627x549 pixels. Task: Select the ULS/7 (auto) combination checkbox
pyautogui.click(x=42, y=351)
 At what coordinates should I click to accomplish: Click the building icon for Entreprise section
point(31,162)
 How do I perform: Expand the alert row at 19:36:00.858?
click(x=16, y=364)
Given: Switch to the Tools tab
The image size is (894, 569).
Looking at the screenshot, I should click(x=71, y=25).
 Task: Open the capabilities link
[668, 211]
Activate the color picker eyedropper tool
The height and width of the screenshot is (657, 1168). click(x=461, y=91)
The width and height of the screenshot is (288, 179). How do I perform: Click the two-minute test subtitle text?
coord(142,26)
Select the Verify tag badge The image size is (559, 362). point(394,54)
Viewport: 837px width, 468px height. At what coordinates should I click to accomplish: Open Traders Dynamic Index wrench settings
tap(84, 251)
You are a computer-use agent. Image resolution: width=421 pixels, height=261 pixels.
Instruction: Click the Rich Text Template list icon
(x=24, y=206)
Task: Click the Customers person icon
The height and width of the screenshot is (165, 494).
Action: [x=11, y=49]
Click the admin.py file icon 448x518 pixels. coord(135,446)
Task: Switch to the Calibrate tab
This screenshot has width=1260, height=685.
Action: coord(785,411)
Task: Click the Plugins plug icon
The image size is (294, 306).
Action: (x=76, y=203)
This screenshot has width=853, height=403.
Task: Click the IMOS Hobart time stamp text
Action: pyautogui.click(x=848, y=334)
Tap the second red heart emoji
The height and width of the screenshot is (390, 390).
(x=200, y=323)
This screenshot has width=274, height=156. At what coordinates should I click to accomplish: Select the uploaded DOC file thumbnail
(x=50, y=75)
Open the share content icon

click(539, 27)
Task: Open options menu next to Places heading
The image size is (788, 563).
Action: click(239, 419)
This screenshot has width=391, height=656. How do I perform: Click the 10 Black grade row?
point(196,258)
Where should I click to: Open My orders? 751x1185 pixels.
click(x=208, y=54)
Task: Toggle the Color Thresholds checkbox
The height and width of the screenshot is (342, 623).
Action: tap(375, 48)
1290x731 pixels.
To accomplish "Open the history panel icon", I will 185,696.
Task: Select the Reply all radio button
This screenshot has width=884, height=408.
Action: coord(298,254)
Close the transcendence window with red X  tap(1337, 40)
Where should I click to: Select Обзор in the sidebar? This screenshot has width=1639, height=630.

§ Task requirements
Your answer must be the full listing above, printed exactly as it stands.

§ Task result
627x549 pixels. Task: Select the ULS/7 (auto) combination checkbox
pyautogui.click(x=42, y=351)
 At what coordinates should I click to accomplish: Click the building icon for Entreprise section
point(31,162)
 How do I perform: Expand the alert row at 19:36:00.858?
click(x=16, y=364)
Given: Switch to the Tools tab
The image size is (894, 569).
Looking at the screenshot, I should click(x=71, y=25).
 Task: Open the capabilities link
[668, 211]
Activate the color picker eyedropper tool
The height and width of the screenshot is (657, 1168). click(x=461, y=91)
The width and height of the screenshot is (288, 179). How do I perform: Click the two-minute test subtitle text?
coord(142,26)
Select the Verify tag badge The image size is (559, 362). point(394,54)
Viewport: 837px width, 468px height. At what coordinates should I click to accomplish: Open Traders Dynamic Index wrench settings
tap(84, 251)
You are a computer-use agent. Image resolution: width=421 pixels, height=261 pixels.
Instruction: Click the Rich Text Template list icon
(x=24, y=206)
Task: Click the Customers person icon
The height and width of the screenshot is (165, 494).
Action: [x=11, y=49]
Click the admin.py file icon 448x518 pixels. coord(135,446)
Task: Switch to the Calibrate tab
This screenshot has width=1260, height=685.
Action: coord(785,411)
Task: Click the Plugins plug icon
The image size is (294, 306).
Action: (x=76, y=203)
This screenshot has width=853, height=403.
Task: Click the IMOS Hobart time stamp text
Action: pyautogui.click(x=848, y=334)
Tap the second red heart emoji
The height and width of the screenshot is (390, 390).
(x=200, y=323)
This screenshot has width=274, height=156. At what coordinates should I click to accomplish: Select the uploaded DOC file thumbnail
(x=50, y=75)
Open the share content icon

click(539, 27)
Task: Open options menu next to Places heading
The image size is (788, 563).
Action: click(239, 419)
This screenshot has width=391, height=656. How do I perform: Click the 10 Black grade row?
point(196,258)
Where should I click to: Open My orders? 751x1185 pixels.
click(x=208, y=54)
Task: Toggle the Color Thresholds checkbox
The height and width of the screenshot is (342, 623).
Action: tap(375, 48)
1290x731 pixels.
To accomplish "Open the history panel icon", I will 185,696.
Task: Select the Reply all radio button
This screenshot has width=884, height=408.
Action: coord(298,254)
Close the transcendence window with red X  tap(1337, 40)
Where should I click to: Select Обзор in the sidebar? This screenshot has width=1639, height=630.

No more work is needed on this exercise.